要做什么:
给出下面数据中含有字符串“Instruction”的行数，只写数字。

任务数据:
********************

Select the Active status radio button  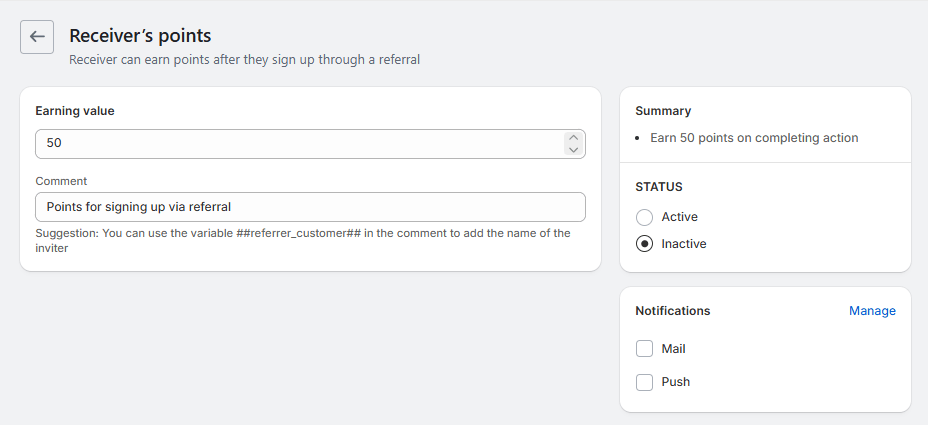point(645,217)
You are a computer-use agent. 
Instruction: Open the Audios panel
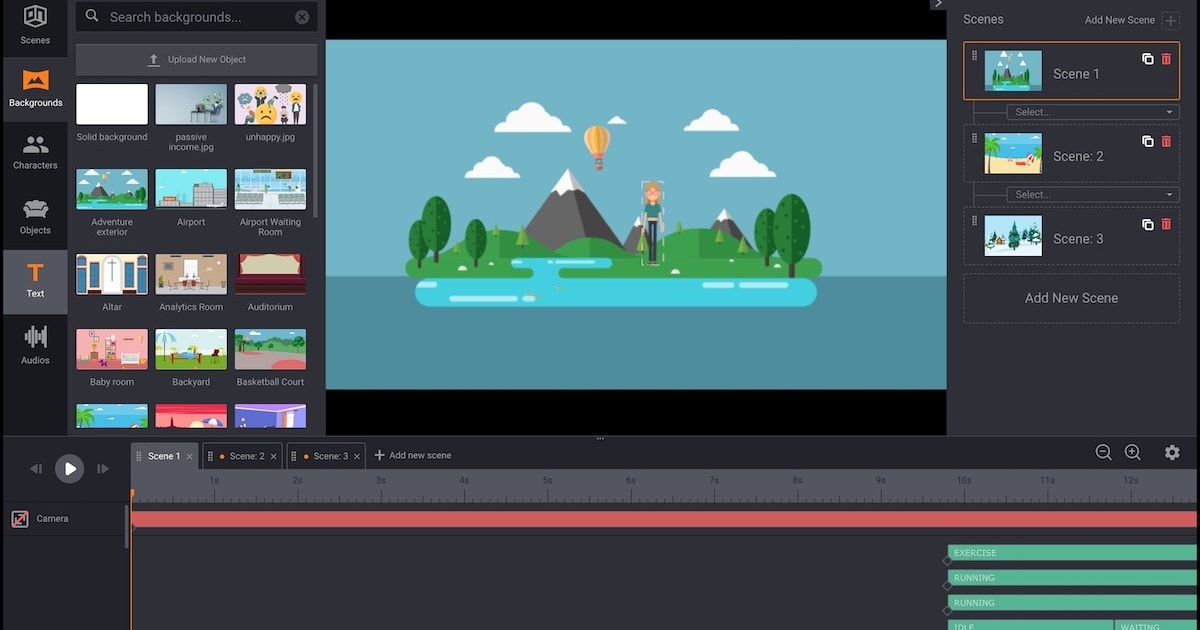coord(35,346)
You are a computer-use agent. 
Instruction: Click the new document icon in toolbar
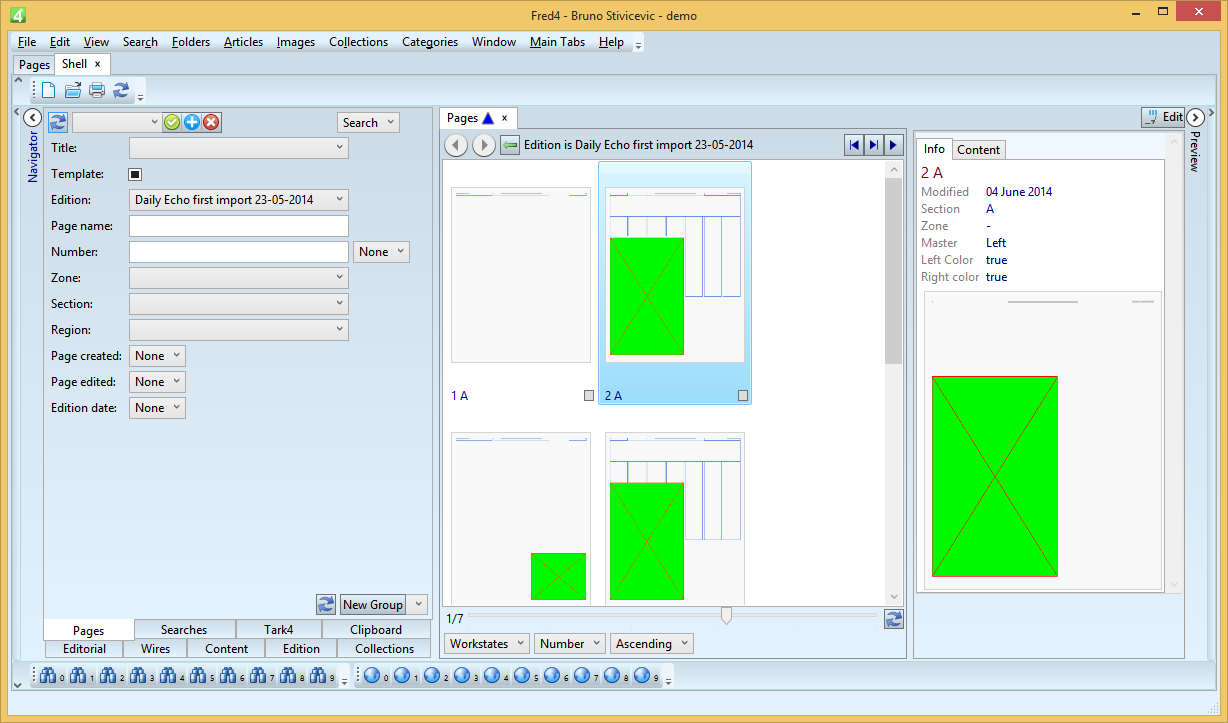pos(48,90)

********************

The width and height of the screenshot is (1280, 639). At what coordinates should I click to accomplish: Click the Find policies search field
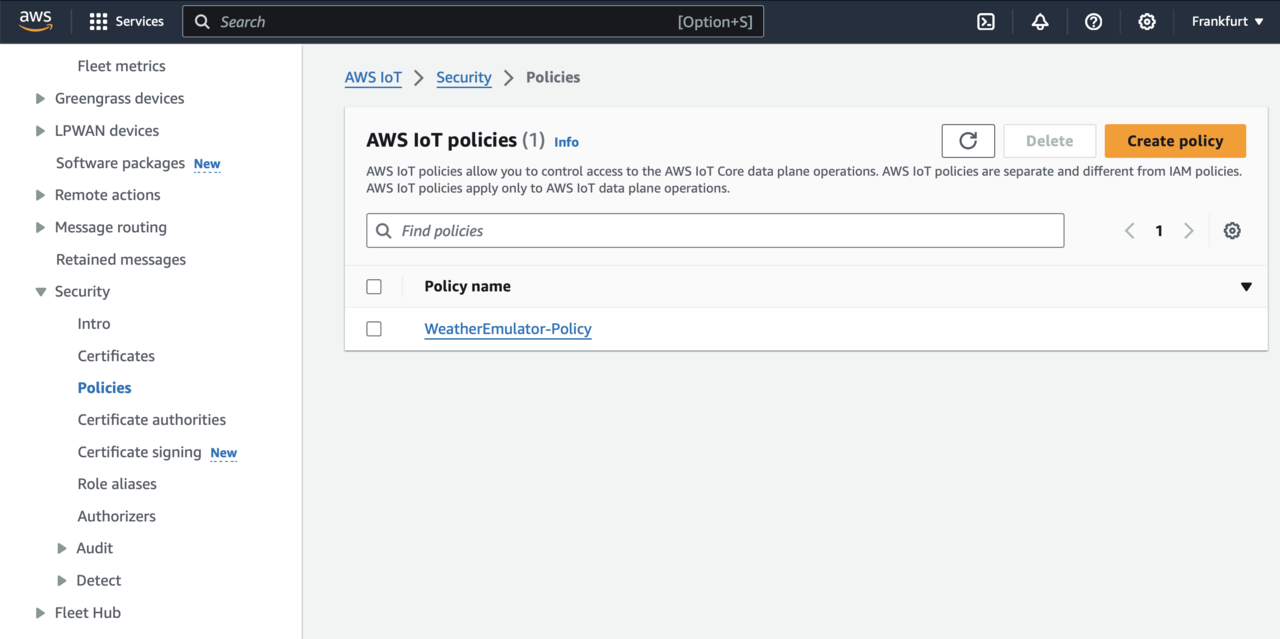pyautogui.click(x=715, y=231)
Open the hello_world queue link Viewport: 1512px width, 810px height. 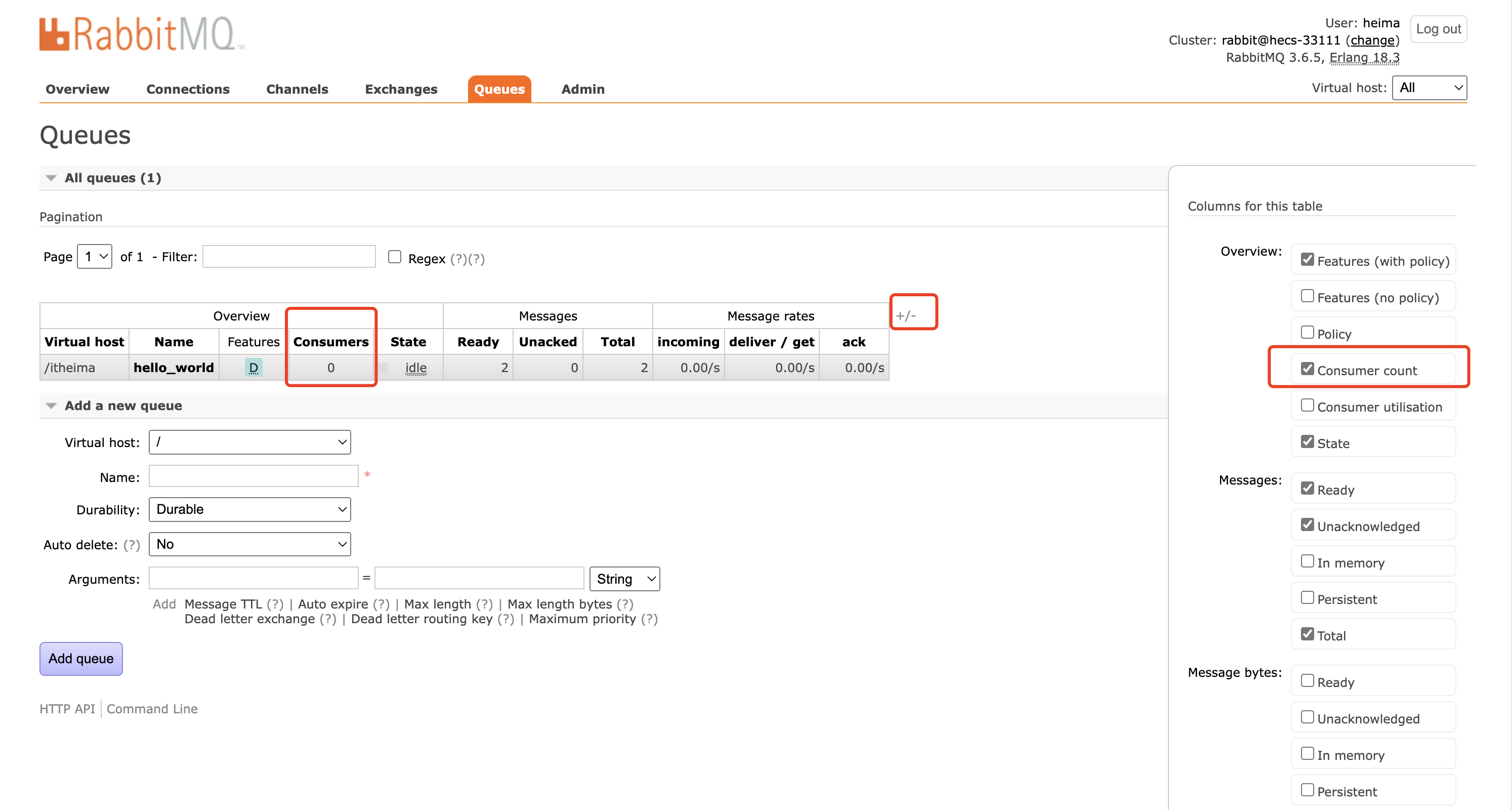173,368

********************

预期输出:
2